You might have noticed something unusual if you happened to be taking a stroll through Lheidli T’enneh Memorial Park these last few weeks. A small group of people have been digging holes near the park’s entrance — something the general public is forbidden to do, as it is a designated archaeological site under the Heritage Conservation Act.
Fortunately, this team is led by archaeologists. The digging is part of the archaeological survey of the future site of the new Lheidli T’enneh childcare centre, in partnership with The Exploration Place. Elissa Gagnon with Archer CRM is the archaeological project lead and permit holder for the work and a Lheidli T’enneh First Nation member. She has been assisted by representatives of the Lheidli T’enneh as well as Alyssa Leier, The Exploration Place’s curator, who is also a trained archaeologist. Other staff members from The Exploration Place have also volunteered to help with the dig.
The Lheidli T’enneh have occupied the territory known as Prince George for at least 9,000 years, moving between different areas with the changing of the seasons. Lheidli T’enneh Memorial Park was the original village site, making it a place of great historical and cultural significance. In 1913, after multiple rejected offers to sell the land to the Grand Trunk Pacific Railway and a subsequent sale for well under its market value, the remaining members of Lheidli were forced off the site against their will, removed from their homes, and their village was burnt to the ground. The land became the Prince George Golf Course in the 1920s. Later, in 1957, the entire area we now know as Lheidli T’enneh Memorial Park, including the cemetery, was bulldozed during construction of stages and outdoor barbecue pits meant to be part of the celebrations of BC’s Centennial year in 1958. This work resulted in significant controversy as witnesses watched cultural materials, headstones, and graves containing human remains be bulldozed into the river. When construction resumed, the remaining burial ground material was pushed into the center of the cemetery, where it was incorporated into a monument. The park expanded in 1959, with a bulldozer again unearthing more human remains and burial items.
Due to this land’s history and the contentious changes made to it by settlers, any construction or ground disturbance in the area must now begin with an archaeological impact assessment. An assessment will determine the extent of cultural materials in that spot and any potential impacts to the site from construction. After the area has been assessed, the findings will determine, in consultation with the Lheidli T’enneh, whether construction can continue and what will be done regarding any materials found.
The initial survey for the proposed site of the childcare centre entails digging over 100 35cm x 35cm shovel test pits in a grid-like fashion across the entire site. Shovel test pits are minimally invasive but can provide valuable information about the archaeological status of the area. Each pit is dug by hand to a depth of 70-90cm, followed by a 2.6m long hand auger to delve even further into the earth. Digging these pits may involve contending with sand, clay, rocks, and tree roots. All materials extracted from the pits are sifted through a mesh screen, and any remaining objects are carefully examined. Anything unusual is noted, photographed, bagged, and labelled for analysis. It is then recorded on a map which will indicate any locations where further examination may be necessary. An experienced archaeologist can probably work much faster, but it took me and one of my coworkers about five hours working together to complete two pits. It is an exhausting and arduous task but fascinating for an amateur like me.

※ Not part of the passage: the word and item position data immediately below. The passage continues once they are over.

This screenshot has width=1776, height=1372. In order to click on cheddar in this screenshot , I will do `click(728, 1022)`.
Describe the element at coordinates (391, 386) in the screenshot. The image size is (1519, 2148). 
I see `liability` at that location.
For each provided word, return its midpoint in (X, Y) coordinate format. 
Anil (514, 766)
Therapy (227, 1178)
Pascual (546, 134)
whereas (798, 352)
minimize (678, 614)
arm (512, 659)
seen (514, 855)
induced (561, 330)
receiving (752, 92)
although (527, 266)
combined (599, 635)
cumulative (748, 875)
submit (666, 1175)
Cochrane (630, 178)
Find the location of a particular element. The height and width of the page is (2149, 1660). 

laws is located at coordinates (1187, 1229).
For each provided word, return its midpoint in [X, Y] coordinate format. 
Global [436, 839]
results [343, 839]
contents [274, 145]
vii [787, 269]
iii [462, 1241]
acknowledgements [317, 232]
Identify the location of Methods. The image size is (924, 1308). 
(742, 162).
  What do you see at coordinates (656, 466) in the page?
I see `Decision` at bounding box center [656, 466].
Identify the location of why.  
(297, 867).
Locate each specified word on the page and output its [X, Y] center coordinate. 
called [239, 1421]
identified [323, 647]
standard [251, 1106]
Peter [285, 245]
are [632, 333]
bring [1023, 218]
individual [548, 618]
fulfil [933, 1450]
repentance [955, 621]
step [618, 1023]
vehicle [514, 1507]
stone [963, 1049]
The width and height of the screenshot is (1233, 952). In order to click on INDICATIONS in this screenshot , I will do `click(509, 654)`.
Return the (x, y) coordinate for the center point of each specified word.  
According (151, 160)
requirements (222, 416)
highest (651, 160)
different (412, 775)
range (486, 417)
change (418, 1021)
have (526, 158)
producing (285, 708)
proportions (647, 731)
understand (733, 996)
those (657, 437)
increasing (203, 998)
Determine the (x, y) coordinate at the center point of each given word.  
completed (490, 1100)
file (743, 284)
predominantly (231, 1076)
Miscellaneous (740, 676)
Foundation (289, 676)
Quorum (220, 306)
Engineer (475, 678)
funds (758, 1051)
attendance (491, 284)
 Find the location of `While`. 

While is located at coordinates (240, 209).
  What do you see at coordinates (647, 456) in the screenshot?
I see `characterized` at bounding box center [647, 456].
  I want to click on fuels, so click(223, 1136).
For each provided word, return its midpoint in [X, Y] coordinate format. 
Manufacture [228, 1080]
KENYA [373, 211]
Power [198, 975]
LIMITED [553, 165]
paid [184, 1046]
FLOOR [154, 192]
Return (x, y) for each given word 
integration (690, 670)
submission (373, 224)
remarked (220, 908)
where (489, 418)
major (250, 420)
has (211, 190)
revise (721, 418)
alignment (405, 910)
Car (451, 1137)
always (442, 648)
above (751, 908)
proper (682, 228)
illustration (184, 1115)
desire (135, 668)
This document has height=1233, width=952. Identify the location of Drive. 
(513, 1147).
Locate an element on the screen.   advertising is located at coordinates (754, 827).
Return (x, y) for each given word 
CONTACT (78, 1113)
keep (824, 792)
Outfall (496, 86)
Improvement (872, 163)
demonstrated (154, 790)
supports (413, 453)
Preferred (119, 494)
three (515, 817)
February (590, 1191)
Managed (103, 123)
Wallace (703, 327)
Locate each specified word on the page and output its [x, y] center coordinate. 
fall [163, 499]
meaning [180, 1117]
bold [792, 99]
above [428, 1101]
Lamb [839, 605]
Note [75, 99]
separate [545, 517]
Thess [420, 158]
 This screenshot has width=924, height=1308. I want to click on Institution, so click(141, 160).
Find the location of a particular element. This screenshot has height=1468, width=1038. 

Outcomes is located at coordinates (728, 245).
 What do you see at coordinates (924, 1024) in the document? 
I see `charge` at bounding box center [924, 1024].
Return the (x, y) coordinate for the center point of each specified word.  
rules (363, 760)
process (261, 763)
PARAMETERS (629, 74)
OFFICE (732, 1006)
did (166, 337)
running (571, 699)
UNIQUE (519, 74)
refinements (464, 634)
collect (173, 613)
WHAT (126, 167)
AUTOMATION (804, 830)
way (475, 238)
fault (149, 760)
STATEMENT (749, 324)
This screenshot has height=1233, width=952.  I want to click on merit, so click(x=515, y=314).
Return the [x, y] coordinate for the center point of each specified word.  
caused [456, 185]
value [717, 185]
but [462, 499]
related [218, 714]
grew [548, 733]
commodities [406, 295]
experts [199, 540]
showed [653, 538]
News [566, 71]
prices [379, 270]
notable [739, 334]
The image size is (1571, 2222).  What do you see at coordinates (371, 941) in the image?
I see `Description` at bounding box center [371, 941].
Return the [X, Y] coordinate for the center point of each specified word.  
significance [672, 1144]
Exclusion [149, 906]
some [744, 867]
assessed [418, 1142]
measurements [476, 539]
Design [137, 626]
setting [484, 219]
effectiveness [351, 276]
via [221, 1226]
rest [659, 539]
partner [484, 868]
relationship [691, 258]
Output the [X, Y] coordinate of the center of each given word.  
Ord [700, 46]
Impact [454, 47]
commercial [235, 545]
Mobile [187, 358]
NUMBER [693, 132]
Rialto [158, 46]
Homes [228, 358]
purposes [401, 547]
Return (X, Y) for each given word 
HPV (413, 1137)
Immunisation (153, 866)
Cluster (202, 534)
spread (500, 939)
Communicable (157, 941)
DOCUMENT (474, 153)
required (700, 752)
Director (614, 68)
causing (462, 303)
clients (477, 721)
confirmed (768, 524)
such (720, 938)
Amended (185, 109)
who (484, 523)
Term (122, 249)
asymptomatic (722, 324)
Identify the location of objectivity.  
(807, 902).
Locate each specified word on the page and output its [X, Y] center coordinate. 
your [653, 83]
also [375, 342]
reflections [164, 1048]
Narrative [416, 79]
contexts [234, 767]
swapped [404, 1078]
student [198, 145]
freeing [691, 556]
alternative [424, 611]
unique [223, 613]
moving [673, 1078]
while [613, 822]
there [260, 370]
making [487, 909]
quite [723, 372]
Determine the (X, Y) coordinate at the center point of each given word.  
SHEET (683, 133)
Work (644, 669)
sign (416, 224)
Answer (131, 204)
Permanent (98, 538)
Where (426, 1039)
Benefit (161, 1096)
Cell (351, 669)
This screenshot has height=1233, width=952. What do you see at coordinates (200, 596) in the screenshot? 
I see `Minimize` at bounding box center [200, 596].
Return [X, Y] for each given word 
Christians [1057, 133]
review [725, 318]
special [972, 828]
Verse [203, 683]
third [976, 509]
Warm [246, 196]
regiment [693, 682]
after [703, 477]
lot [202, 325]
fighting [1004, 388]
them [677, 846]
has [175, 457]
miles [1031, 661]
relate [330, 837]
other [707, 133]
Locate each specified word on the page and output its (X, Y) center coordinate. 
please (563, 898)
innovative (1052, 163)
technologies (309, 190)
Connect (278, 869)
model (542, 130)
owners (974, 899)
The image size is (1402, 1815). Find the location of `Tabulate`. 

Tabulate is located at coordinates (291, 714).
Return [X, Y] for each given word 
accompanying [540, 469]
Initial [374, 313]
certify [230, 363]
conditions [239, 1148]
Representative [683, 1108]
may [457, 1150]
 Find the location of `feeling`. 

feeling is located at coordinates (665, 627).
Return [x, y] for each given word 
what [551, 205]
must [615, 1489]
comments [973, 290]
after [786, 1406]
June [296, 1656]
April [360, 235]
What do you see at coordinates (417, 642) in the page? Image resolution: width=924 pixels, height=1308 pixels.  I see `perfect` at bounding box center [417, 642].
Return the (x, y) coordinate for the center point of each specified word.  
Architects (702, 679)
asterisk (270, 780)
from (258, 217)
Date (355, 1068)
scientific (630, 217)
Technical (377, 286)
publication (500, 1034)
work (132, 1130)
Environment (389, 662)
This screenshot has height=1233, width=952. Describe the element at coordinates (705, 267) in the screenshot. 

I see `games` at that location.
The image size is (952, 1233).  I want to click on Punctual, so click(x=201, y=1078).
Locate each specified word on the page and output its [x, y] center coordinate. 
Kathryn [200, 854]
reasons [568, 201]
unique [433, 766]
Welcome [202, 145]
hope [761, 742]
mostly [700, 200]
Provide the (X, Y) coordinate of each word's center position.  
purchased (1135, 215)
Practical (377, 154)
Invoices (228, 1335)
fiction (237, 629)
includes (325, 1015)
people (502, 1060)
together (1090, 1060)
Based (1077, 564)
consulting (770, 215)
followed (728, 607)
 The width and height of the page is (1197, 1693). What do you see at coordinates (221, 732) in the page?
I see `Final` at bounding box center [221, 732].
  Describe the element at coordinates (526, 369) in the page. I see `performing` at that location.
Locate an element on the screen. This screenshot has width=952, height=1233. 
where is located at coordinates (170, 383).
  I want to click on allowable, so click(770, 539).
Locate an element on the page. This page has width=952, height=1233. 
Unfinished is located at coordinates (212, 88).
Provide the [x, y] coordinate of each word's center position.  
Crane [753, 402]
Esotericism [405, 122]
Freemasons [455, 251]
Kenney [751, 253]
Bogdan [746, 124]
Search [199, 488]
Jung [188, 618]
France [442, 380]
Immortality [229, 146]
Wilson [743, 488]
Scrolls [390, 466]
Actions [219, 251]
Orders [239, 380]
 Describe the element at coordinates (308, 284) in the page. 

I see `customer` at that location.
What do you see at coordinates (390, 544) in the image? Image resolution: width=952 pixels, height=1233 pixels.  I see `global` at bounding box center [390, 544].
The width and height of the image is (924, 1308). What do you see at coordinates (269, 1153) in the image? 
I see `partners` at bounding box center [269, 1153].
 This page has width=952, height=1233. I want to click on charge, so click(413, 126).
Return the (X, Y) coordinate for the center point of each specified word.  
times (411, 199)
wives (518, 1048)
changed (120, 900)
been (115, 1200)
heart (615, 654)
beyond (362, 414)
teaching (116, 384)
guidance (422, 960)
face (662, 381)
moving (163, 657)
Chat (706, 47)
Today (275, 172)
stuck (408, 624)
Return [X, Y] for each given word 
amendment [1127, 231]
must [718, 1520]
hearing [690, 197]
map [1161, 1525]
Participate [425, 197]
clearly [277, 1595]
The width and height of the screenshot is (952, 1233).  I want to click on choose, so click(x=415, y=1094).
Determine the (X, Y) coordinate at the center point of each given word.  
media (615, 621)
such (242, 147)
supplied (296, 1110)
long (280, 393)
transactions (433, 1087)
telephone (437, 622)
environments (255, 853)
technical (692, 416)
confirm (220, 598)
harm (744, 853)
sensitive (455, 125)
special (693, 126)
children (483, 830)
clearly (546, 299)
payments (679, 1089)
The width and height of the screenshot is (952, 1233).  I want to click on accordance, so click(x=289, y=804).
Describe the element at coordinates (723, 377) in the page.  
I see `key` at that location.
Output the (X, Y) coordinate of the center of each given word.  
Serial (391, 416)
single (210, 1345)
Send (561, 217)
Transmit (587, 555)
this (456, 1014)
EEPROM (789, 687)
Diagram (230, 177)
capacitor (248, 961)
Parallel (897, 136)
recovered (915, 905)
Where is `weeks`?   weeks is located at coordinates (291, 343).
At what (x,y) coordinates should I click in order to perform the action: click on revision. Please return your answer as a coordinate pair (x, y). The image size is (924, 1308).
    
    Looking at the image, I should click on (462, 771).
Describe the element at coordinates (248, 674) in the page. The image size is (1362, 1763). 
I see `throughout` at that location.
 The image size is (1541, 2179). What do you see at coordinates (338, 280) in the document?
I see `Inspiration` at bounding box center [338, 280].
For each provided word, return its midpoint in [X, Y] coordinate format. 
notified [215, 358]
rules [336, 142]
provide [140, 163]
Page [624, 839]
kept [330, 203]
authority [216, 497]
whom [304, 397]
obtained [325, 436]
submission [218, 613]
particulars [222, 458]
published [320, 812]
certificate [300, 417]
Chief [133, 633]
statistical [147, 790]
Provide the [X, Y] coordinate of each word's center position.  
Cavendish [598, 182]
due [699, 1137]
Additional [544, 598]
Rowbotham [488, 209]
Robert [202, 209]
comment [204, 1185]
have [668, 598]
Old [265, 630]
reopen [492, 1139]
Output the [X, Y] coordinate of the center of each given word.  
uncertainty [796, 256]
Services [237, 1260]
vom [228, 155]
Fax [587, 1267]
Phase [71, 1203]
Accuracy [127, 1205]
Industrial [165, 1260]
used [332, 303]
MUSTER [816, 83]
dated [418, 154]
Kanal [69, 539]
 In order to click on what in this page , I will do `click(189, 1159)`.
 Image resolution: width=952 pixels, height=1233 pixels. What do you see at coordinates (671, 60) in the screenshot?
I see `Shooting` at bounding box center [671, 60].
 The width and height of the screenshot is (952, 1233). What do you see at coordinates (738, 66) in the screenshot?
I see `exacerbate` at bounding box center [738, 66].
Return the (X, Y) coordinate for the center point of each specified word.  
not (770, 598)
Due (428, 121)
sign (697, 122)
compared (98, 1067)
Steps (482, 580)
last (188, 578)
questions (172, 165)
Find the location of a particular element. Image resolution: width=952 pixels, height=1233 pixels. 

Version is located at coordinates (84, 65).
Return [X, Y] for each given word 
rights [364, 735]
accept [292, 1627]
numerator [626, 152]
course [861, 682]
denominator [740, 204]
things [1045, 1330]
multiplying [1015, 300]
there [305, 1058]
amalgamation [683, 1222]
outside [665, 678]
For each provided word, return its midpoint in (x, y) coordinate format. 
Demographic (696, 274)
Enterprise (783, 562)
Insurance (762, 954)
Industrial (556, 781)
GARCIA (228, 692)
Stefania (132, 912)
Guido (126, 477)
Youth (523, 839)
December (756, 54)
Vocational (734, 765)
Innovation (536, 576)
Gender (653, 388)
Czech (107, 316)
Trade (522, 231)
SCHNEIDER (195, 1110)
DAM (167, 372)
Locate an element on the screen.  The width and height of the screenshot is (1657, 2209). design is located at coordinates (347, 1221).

Unsurprisingly, as an English Major, a writer, and a former childcare worker, I had never participated in archaeological work before but was pleased to volunteer some of my time to this critical work. It’s not every day you get to try your hand at archaeology!
Our team is honoured to be part of this very important project that further demonstrates the decades-long friendship between the Lheidli T’enneh and The Exploration Place. The Museum works alongside the Lheidli T’enneh to protect and preserve their cultural assets and to share their long and rich history and traditions from their perspective.
We have partnered with the Lheidli on many different projects over the years, resulting in a Memorandum of Understanding signed between the two parties in 2017. This MOU formalized the previous handshake relationship and made the Museum the designated repository for Lheidli T’enneh materials, establishing a protocol for access, research, display, preservation, and collection of these objects and stories. All materials continue to remain under the sole ownership of the Nation. The Exploration Place also serves as the repository for all archaeological materials uncovered in the region.
At the beginning of the archaeological work, our team was further honoured to participate in a ground blessing ceremony for the new centre. Elder Darlene McIntosh performed the blessing, witnessed by Chief Dolleen Logan, Lheidli T’enneh Councillors and members, IDL Projects, Archer CRM, and our Exploration Place team.
Nenachalhuya to our friends at the Lheidli T’enneh for inviting us to be part of this exciting project which will provide 75 essential, much-needed, culturally safe childcare spaces for families in Prince George, on the traditional unceded territory of the Lheidli T’enneh. The Lheidli T’enneh childcare centre is slated to open in 2022.